List:General Discussion« Previous MessageNext Message »
From:Geert-Jan Brits Date:March 30 2010 11:54pm
Subject:Re: How to deal with 96 Dimensional Points ?
View as plain text  
Perhaps you could give us a (generalized) description of your use-case, so
we can better grasp what you want to achieve, and how you want to use it.
i.e: since I can't imagine/ envison a real 'eucledian distance' over 96
dimensions I bet you're talking a generalized distance function over N
This is usually only used in two general ways afaik: 1 calculating all
points that lie within a certain threshold (Chris' implementation prints
these points) 2 calculating an ordered top-M list of closests points to the
target point (Chris' implementation slightly altered) 3 (hmm maybe three:
clustering points based on their distance to eachother)
It helps if we know what you'r after. For instance: if you're points don't
change often and you want to achieve case 1 or 2  I would calculate these
once and all-at-once and save them in a seperate table, bc. the on-demand
variant may quickly become too slow. again depending on your case: option A.

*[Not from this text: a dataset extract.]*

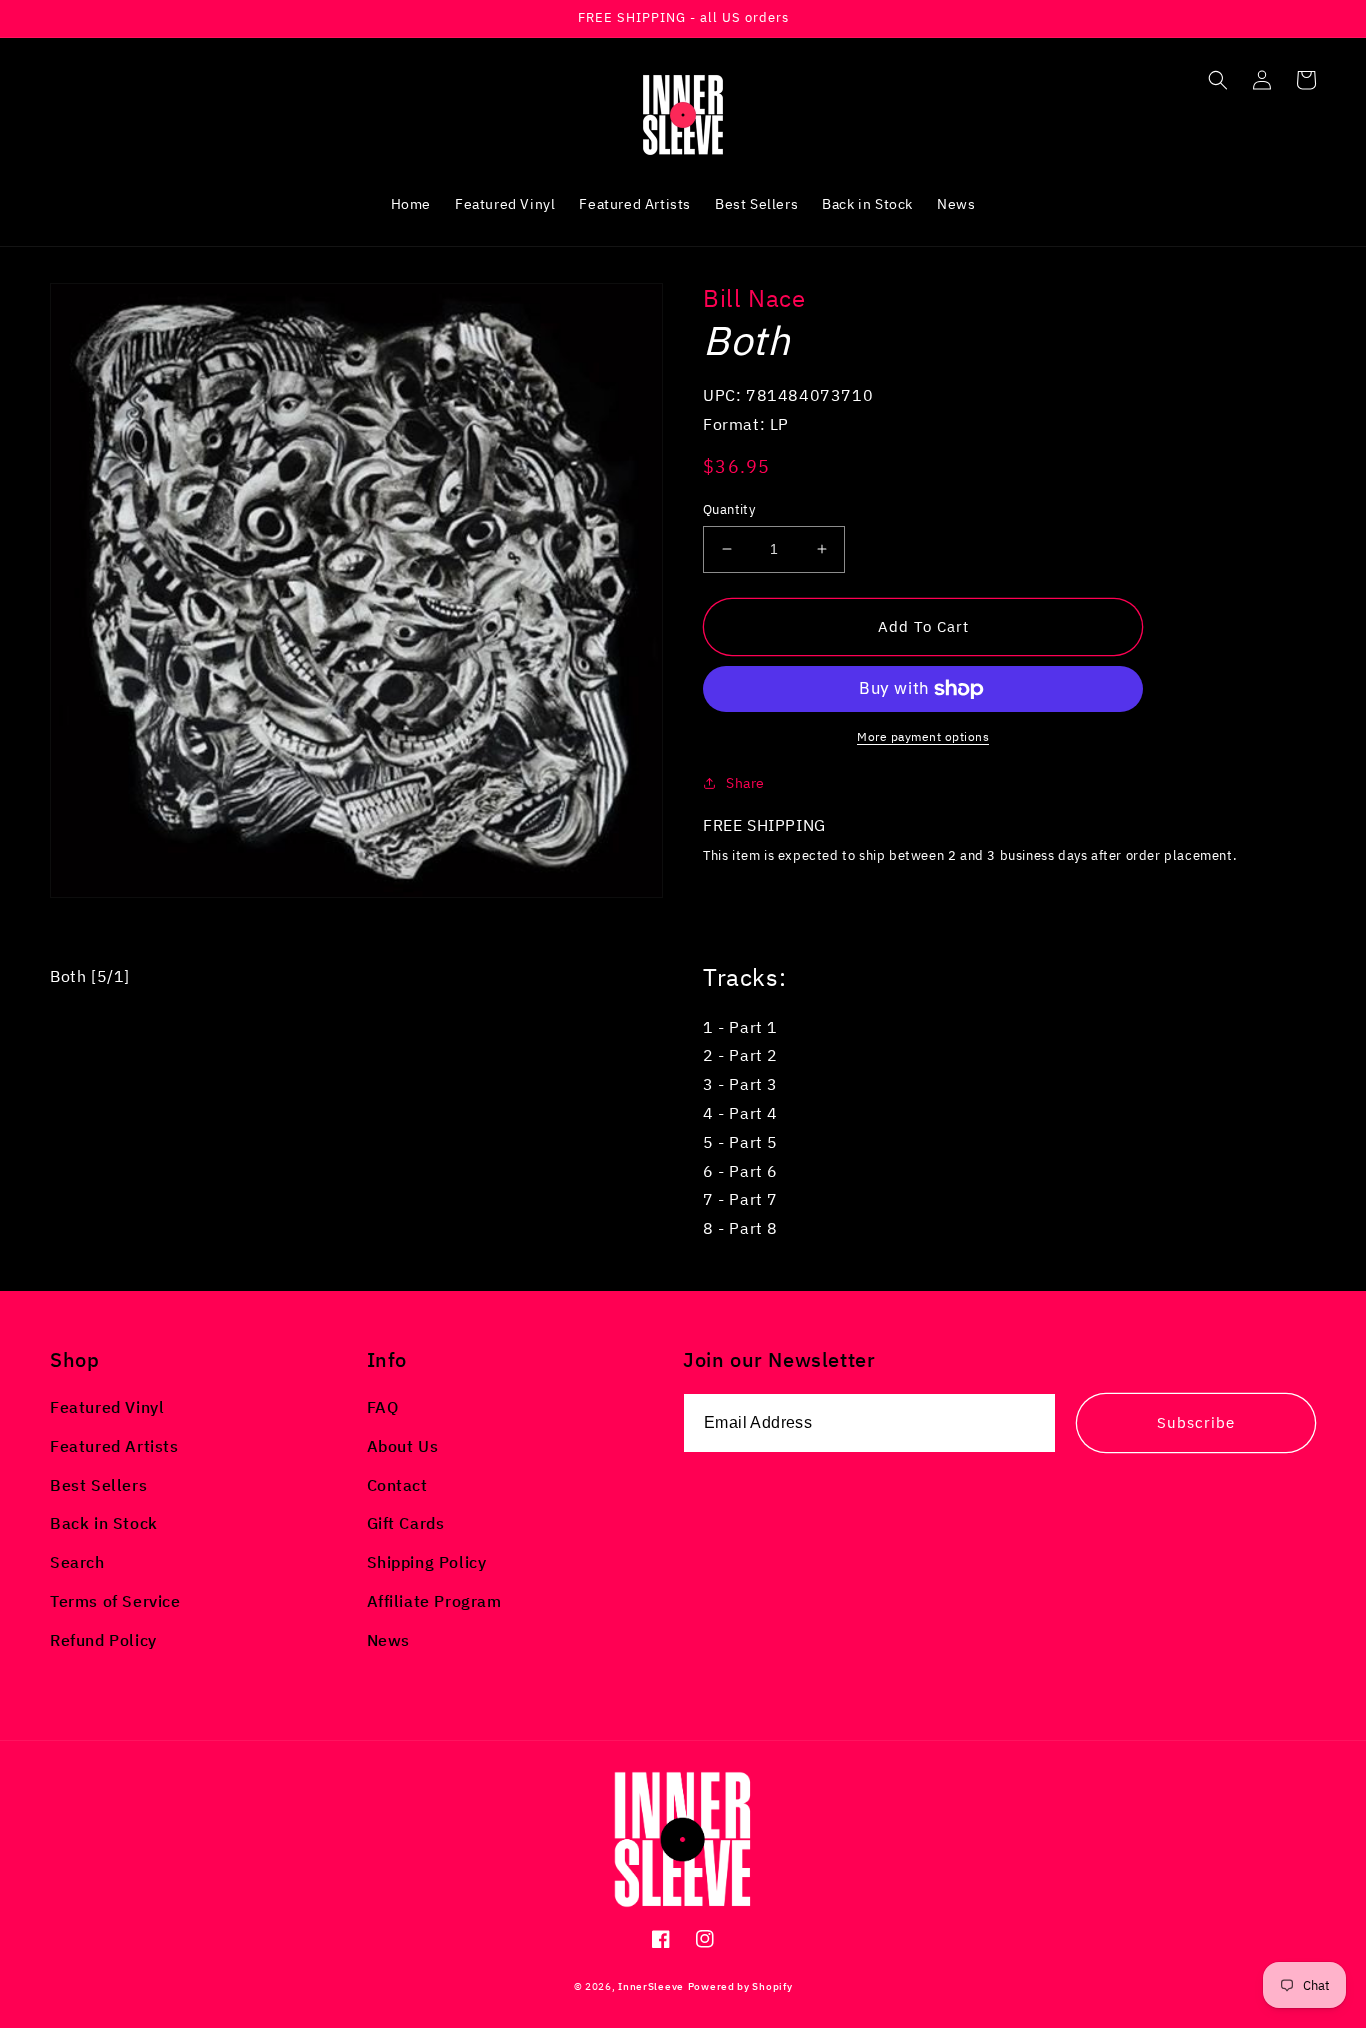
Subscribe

{<pointid, {neighborids}>}   <-- list of neigborids per point id, with
pointid as key.
option B {<pointid, neighborid} <-- one neighborid per  point id, with
pointid + neighborid as key.

perhaps also helpful foor google etc.: - a distance function if more often
called a similarity function
- top-n 'points' for a given point are usually called its neighbors. - in
most cases you don't have to take the sqrt in Chris' implementation which
can save a lot (but instead  do:  if($SumSq <=($r*$r)){//code here}

2010/3/30 Chris W <4rfvgy7@stripped>

> I'm not sure why, but it seems that some people, I don't mean to imply that
> you are one of them, think there is some magic MySQL can preform to find
> points with in a given radius using the GIS extension.  There is no magic.

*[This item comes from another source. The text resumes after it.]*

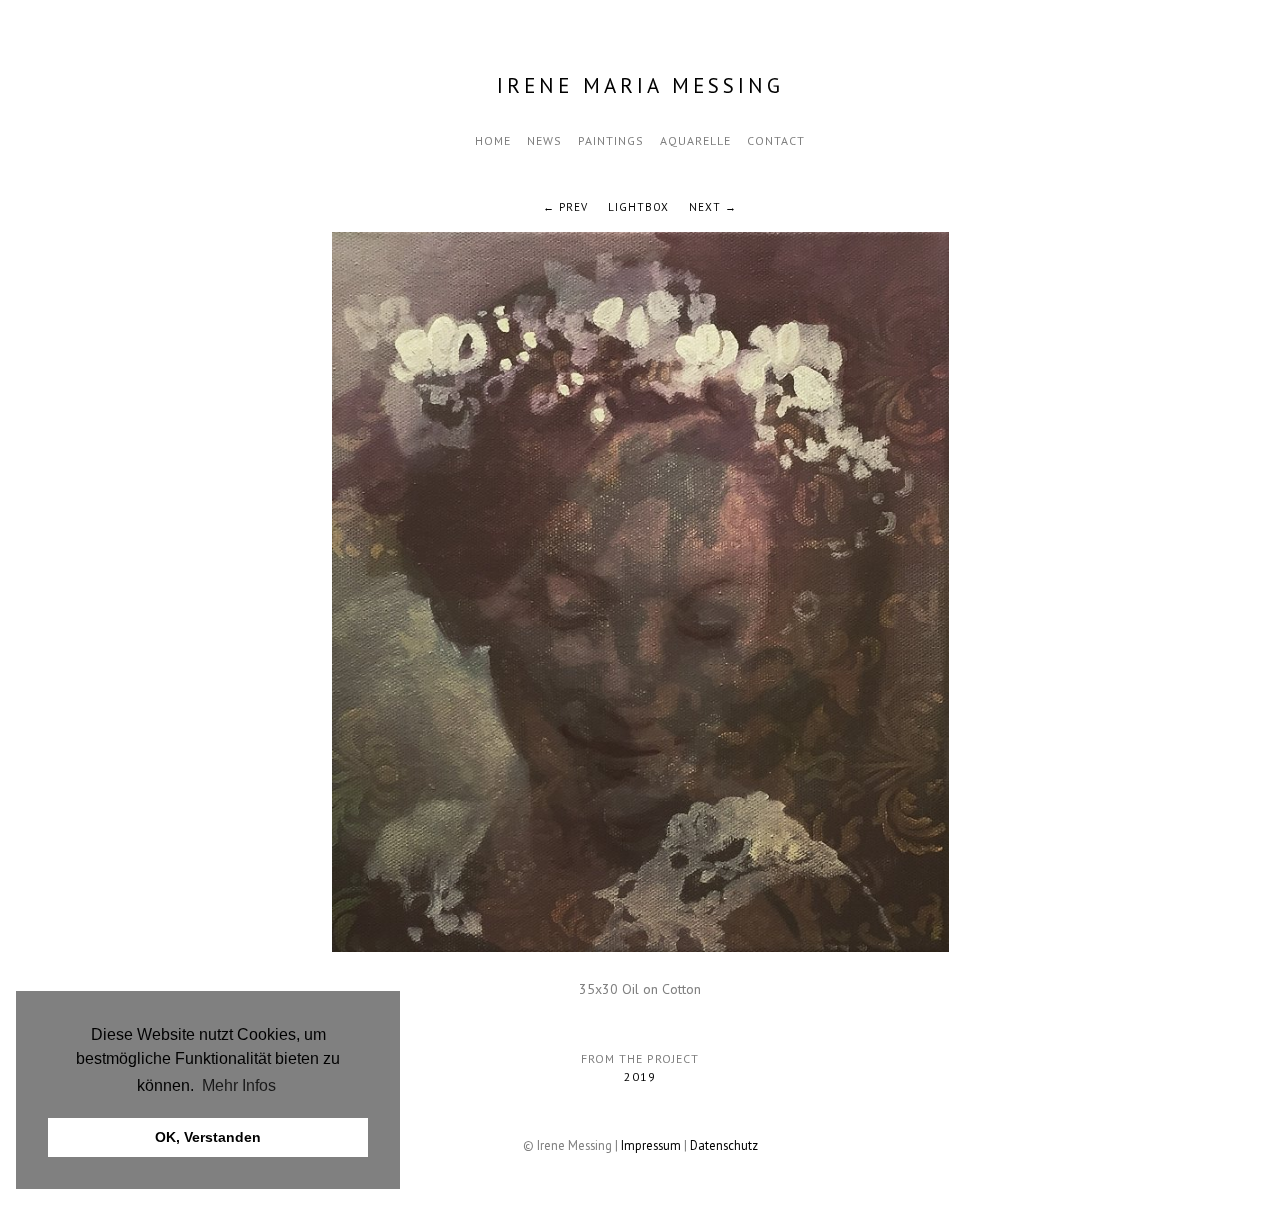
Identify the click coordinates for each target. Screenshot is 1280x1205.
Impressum (651, 1145)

>  They simply use the well known math required to determine what points are
> inside the circle.  I could be wrong but I doubt there is any way to create
> an index that can directly indicate points with a a certain distance of
> other points unless that index included the distance from every point to
> every other point.  That is obviously not practical since with a set of only
> 14 points the index would have over 6 billion entries.

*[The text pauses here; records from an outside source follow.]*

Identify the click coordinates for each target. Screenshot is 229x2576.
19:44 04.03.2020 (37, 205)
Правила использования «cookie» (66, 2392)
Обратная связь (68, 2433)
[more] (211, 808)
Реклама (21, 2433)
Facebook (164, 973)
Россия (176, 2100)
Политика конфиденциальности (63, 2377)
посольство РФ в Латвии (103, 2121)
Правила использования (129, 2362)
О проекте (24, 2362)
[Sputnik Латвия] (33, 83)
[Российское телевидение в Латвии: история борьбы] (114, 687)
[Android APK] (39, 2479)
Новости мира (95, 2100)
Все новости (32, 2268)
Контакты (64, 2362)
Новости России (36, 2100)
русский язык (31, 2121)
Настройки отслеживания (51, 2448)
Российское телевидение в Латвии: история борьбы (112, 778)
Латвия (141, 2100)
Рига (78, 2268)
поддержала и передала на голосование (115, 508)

> lets call each of your dimensions d1, d2, d3 .... d96. If you create an
> index on d1, d2, .... d69, you can then create a simple query that will
> quickly find all points that will find all points that are with in a
> bounding box.  Since this query is going to get a bit large with 96
> dimensions, I would use code to create the query.  I will use php.  Let's
> start with the desired radius being r and the test point dimensions being in
> an array TestPointD[1] = x, TestPointD[2] = . . .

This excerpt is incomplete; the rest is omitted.